Texans’ Voice for Public Safety  

  • Raise the burden of proof in civil asset forfeiture proceedings. Current civil asset forfeiture laws allow law enforcement to seize an arrested individual’s assets without proving a crime was actually committed. Once useful, this practice now endangers individual rights and the integrity of law enforcement. Texas should raise the burden of proof in these proceedings to help improve police-community relations and protect individual rights.
  • Allow judges the ability to deny bail when there is a serious threat to public safety. Despite recent reforms, dangerous criminals can still be released on bail—even for violent crimes such as murder—because judges are prohibited from denying them bail. Texas must prioritize public safety by passing a constitutional amendment to allow judges the option to deny bail in these serious, high-risk cases.

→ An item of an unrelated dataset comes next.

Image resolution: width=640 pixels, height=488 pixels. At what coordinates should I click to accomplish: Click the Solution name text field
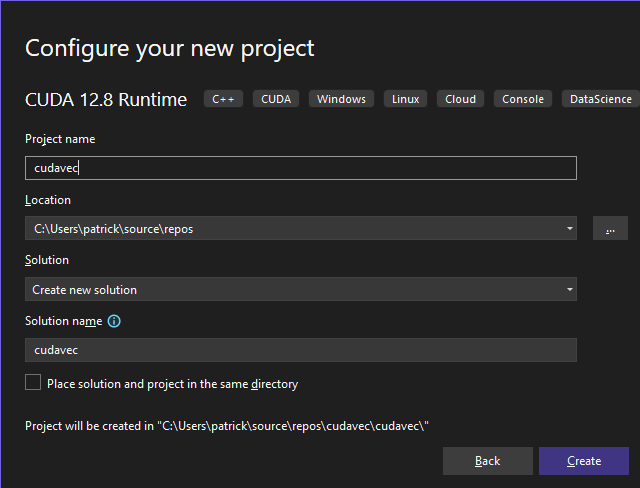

  • Prohibit arrests for non-jailable offenses. Texas should improve public safety and protect taxpayers by allowing law enforcement to focus on higher risk individuals instead of wasting critical time and money on booking and holding individuals for minor offenses.
  • Protect constitutional rights in grand jury proceedings. Grand jury proceedings are ripe for abuse and inconsistent outcomes, and very few of the same constitutional protections afforded to an individual post-indictment are provided at the grand jury. To prevent unnecessary criminal charges, Texas should allow counsel in the grand jury room, require full transcription of proceedings, and limit prosecutors’ ability to resubmit failed cases with no new evidence.
  • Limit the application of the “Law of Parties” doctrine. The law of parties allows courts to convict individuals of crimes they neither committed nor intended for anyone else to commit. Texas should limit its application, particularly in murder cases and capital murder cases where the rule allows juries to convict an individual of a crime that is more serious than they contemplated and carries the state’s severest punishments.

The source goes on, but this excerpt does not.